A k-truss in a graph is a subset of the graph such that every edge in the subset is supported by at least \(k - 2\) other edges that form triangles with that particular edge. In other words, every edge in the truss must be part of \(k - 2\) triangles made up of nodes that are part of the truss. For example, in the following figures you can see two 3-trusses in a graph. By definition, 3-trusses are the triangles of a graph.

Similarly, in the following figure you can see a 4-truss of a graph. 4-trusses are sets of such that every edge is part of two triangles composed of nodes in the truss.

A k-truss is maximal when it is not a subgraph of another k-truss. Here we want to find the maximal k-trusses of a graph.

Maximal Truss Finding Algorithm

How do we find the maximal k-trusses of a graph? One way is with the following algorithm:

find_maximal_k_trusses(g, k):
    until no change do
        for each edge e = (a,b) in g:
            if (size(intersection(neighbours(a), neighbours(b)) < k - 2:
                remove e from g
    return the connected components of the remaining graph

In the above algorithm, g is the graph and k is the truss size. The function neighbours(a) gives us the neighbours of node a, the function intersection(s1, s2) finds the intersection of two sets s1 and s2, and the function size(s) finds the size of the set s. The idea behind the algorithm is to reduce the graph so that in the end the connected components of the graph are maximal k-trusses. This algorithm is not very efficient, better ones do exist, but it will do for this assignment.

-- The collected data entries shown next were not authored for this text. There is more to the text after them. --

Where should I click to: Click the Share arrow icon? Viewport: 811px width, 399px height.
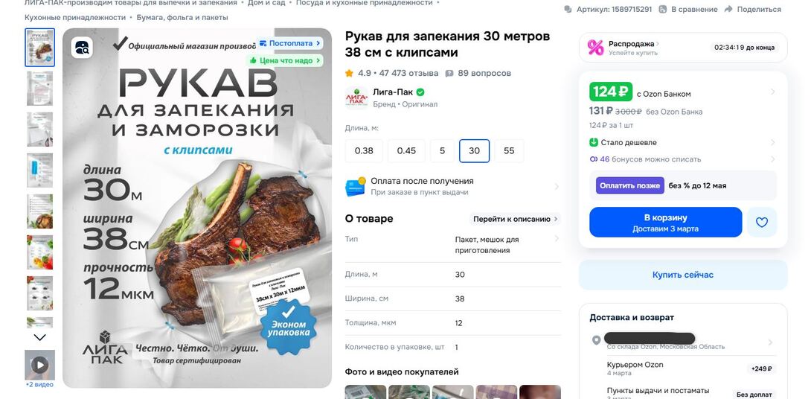pyautogui.click(x=728, y=10)
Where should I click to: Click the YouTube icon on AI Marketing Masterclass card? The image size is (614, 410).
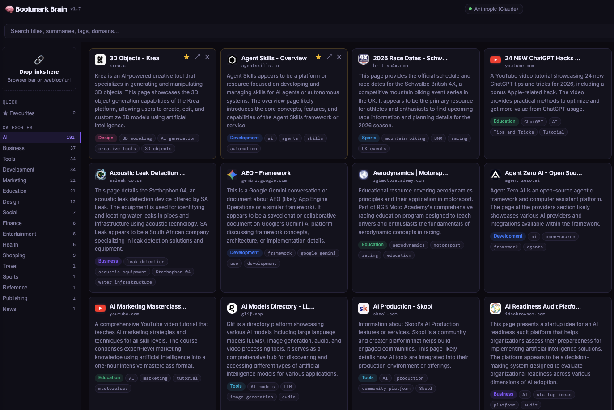[x=100, y=308]
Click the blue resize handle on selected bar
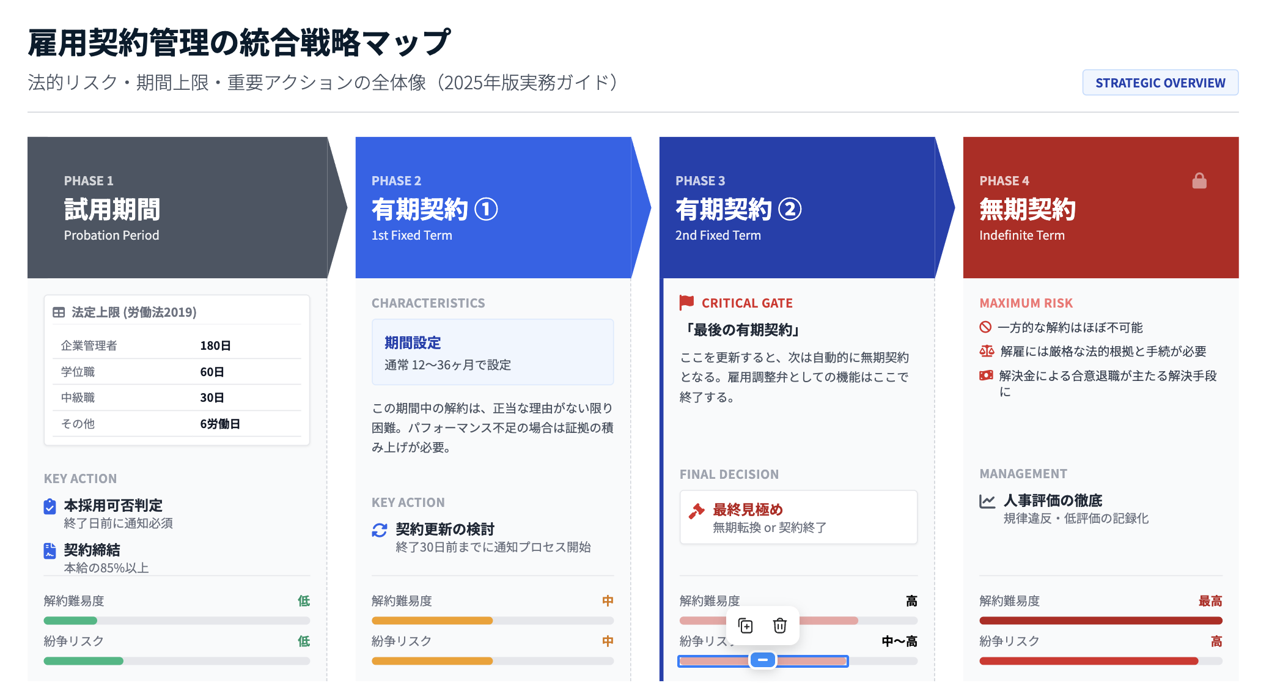Viewport: 1269px width, 691px height. coord(763,660)
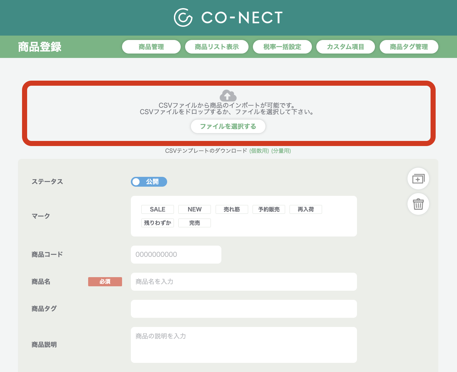Image resolution: width=457 pixels, height=372 pixels.
Task: Open the 商品管理 tab
Action: pos(151,47)
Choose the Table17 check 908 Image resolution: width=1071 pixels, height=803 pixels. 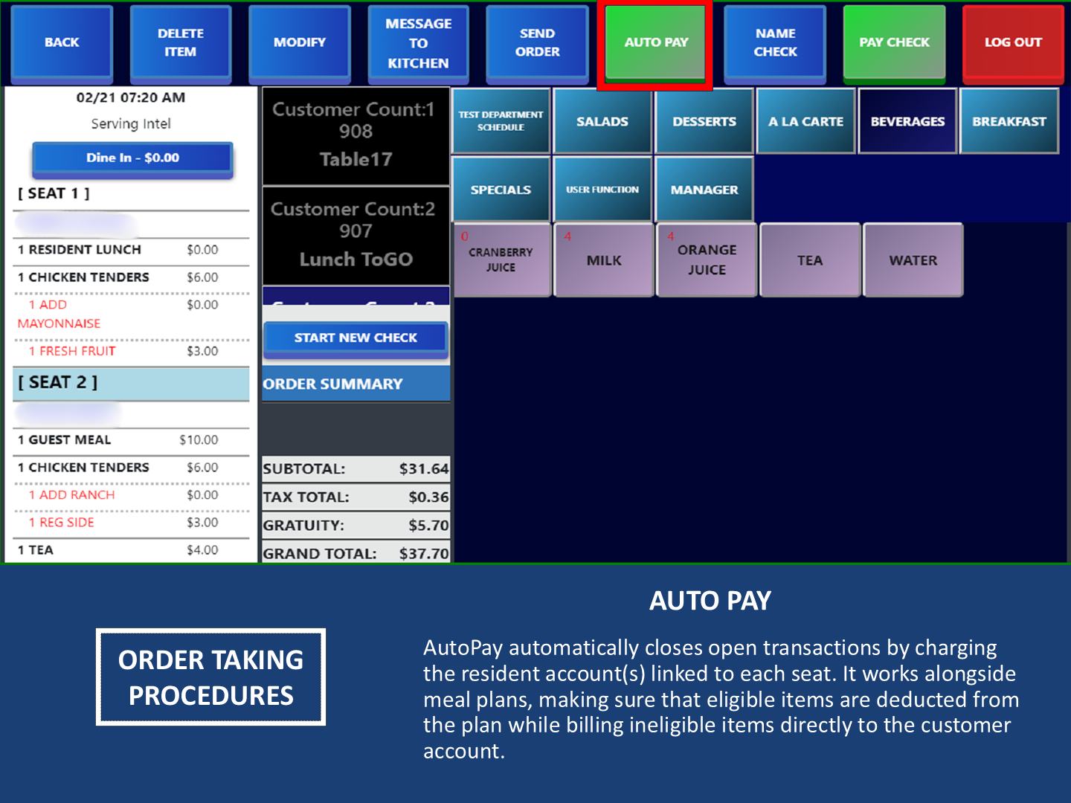356,135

  1. You will write a program named that finds the maximal k-trusses of a graph.
  2. You will represent the graph with adjacency lists, not with an adjacency matrix.
  3. You will not use ready-made graph libraries.
  4. Your program must be called as follows:
python graph_file size_of_truss

The graph_file argument specifies the name of the file where the graph is stored. The file will have the following format:

0 2
1 3 
2 4

that is, it contains lines each one of which has two numbers. If the two numbers are x and y, the graph will have an edge between the nodes x and y. The graph is undirected, so we assume that there always exists the reverse edge from y to x. The nodes will be always consecutive integers starting from 0, i.e., 0, 1, 2, ... You cannot assume that the file contents are ordered in any way.

The argument size_of_truss is the truss dimension, i.e., the \(k\) in k-truss.

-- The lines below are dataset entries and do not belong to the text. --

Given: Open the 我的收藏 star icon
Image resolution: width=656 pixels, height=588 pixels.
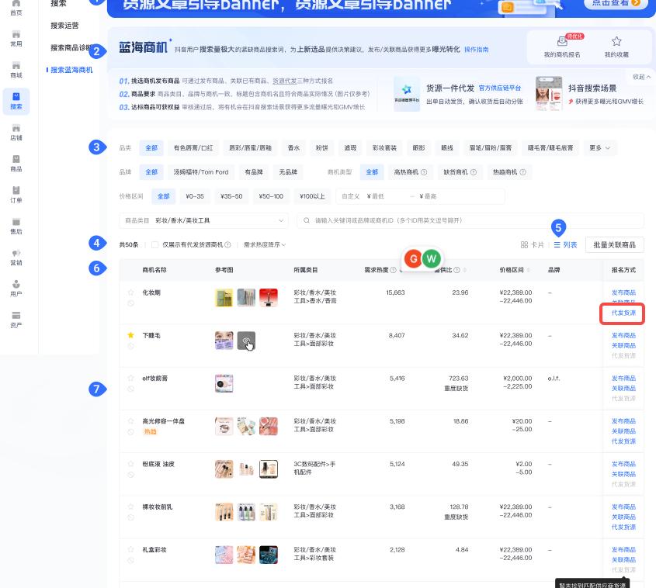Looking at the screenshot, I should tap(616, 41).
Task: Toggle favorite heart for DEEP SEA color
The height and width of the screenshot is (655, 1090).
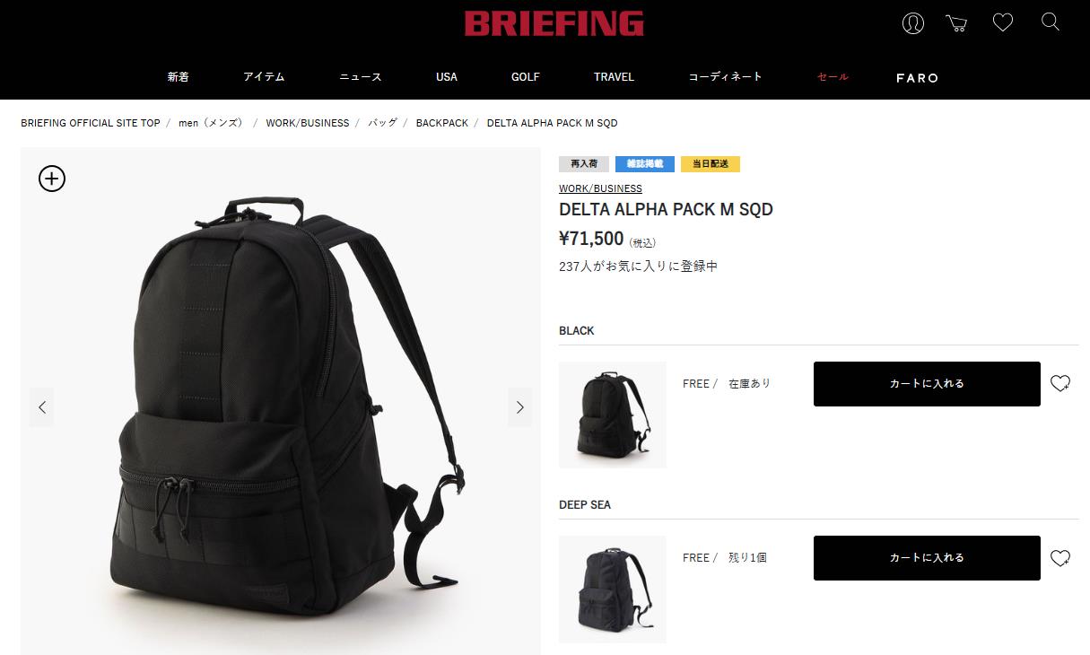Action: pyautogui.click(x=1060, y=558)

The program will print out the k-trusses of the graph, if they exist, in the form:

[0, 1, 9]
[8, 10, 16]

That is, each line will contain a truss inside square brackets, with the nodes separated by commas and whitespace. Every k-truss will be output only once, and the k-trusses will be output in order.


If the user gives:

python graph_1.txt 3

with the file graph_1.txt, which actually corresponds to the graph of the first two figures with the 3-trusses above, the output will be the one we gave just above:

[0, 1, 9]
[8, 10, 16]

If the user gives:

python graph_2.txt 4

with the file graph_2.txt, the output will be:

[3, 8, 9, 18]
[7, 11, 15, 21]

If the user gives:

python graph_3.txt 5

with the file graph_3.txt, the output will be:

[2, 5, 8, 9, 13, 14]

If the user gives:

python graph_4.txt 3

with the file graph_4.txt, the output will be:

[0, 1, 2, 3, 4, 5, 6, 7, 8, 9, 10, 11, 12, 13, 14]

that is, all the nodes in the graph, whereas if the user gives:

python graph_4.txt 4

with the same file, the output will be:

[0, 1, 3, 4, 5, 6, 9, 11]

which corresponds to the 4-truss figure we gave at the beginning.

If you want to try a bigger example, if the user gives:

python barabasi_albert_graph_1500.txt 4

using the file graph_5.txt, which contains 1500 nodes, the output will be:

[0, 3, 4, 5, 7, 9, 11, 15, 26]


  1. Jonathan Cohen. Trusses: cohesive subgraphs for social network analysis. Technical Report, National Security Agency, 2008. URL:
  2. Jonathan Cohen. Graph twiddling in a MapReduce world. Computing in Science and Engineering, 11(4):29–41, July 2009. URL:, doi:10.1109/MCSE.2009.120.